Apple’s legal team have a whole lot extra work to do today with the makers of one of the world’s most popular games Fortnite taking legal action over App Store comissions.

Epic Games created the runaway hit that is Fortnite. A free game, free to play, yet making millions of dollars. Why? Because players can purchase “V-Bucks” in the game, which is a virtual currency used to buy new outfits, weapons, gliders and even dance moves.

Importantly, none of those purchases help you win, none of them make you a better player – they are all for vanity alone. Yet, it’s making millions – go figure.

If a player spends $9.99 on their Xbox, PC, Playstation or Samsung phone when playing fortnite, Epic Games gets $9.99, minus perhaps a credit card processing fee. Let’s call it $9.69 in the hand.

However, Apple mobile device users, also able to play the game on iOS devices like iPhone and iPad are different.

They too can aim for Victory Royale, they too can buy that suit, or that weapon – but when they spend $9.99 – Epic Games gets $6.99. Apple gets just under $3.

Apple takes 30% of all purchases made in the Apple App Store – when you buy a game, or spend some money within the app – Apple takes a cut. It’s all part of the terms and conditions of operating in the App Store.

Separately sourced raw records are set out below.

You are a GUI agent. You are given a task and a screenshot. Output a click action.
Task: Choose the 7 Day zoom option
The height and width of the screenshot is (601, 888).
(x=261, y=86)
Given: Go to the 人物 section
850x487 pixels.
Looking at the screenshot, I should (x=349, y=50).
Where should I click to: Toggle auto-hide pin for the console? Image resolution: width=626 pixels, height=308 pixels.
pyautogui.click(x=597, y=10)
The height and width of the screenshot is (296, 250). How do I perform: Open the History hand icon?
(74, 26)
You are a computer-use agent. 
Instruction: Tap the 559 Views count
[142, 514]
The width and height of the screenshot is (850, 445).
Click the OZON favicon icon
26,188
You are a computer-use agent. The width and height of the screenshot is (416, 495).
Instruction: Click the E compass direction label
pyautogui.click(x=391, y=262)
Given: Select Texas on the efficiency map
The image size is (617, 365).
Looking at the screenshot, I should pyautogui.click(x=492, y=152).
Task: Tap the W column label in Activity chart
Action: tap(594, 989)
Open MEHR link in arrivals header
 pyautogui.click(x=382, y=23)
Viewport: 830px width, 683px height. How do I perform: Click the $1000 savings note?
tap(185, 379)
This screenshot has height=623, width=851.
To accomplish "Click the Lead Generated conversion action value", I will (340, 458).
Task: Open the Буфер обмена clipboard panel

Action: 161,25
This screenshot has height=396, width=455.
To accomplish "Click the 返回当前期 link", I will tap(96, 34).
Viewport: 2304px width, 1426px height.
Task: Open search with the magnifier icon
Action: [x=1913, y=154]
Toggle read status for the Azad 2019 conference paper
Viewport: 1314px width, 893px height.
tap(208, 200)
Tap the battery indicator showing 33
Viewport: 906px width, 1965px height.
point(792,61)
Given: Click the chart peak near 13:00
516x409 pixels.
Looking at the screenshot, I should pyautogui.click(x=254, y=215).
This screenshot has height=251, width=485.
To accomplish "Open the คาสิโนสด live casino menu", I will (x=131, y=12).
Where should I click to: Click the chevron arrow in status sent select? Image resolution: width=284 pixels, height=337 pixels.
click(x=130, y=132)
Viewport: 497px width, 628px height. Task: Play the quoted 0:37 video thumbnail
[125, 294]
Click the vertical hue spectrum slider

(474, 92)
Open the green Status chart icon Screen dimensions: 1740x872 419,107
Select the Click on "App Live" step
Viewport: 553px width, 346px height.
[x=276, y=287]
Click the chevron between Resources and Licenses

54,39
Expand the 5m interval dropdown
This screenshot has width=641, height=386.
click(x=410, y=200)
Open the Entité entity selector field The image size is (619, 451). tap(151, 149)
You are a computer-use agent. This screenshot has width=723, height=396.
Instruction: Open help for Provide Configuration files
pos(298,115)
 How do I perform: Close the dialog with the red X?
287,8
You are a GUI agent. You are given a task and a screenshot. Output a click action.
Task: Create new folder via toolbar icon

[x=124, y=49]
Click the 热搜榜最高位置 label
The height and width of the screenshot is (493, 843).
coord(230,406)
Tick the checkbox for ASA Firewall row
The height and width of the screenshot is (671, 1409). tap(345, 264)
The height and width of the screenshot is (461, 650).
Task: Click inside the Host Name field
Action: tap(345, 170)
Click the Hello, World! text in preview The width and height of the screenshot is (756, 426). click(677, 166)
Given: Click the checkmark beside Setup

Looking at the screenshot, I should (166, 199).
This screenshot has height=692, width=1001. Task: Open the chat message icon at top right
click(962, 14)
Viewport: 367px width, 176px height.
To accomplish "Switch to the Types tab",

Epic games released an update to Fortnite just days ago which offers a new way to pay – direct to Epic Games.

Not long after – Apple removed the App from the store, meaning no new downloads, and no App updates.

That’s when Epic Games went legal.

Their legal action in the Northern District of California District Court claims Apple “Monoplises the iOS App Distribution Market”

The 65 page document, which was clearly prepared well before this recent App Store issue for Fortnite, goes into the History of Apple, in it’s fight against IBM and plays on that philosophy of fairness to call for a change to the way the App Store operates.

Critically, Epic Games is seeking no financial compensation for the “injury caused”. Instead, they want the App Store to change for all developers, stating “Epic is not seeking monetary compensation from this Court for the injuries it has suffered. Nor is Epic seeking favorable treatment for itself, a single company. Instead, Epic is seeking injunctive relief to allow fair competition in these two key markets that directly affect hundreds of millions of consumers and tens of thousands, if not more, of third-party app developers.”

The action was filed just hours ago, there has not yet been any comment from Apple, however we can expect this one to drag on for some time.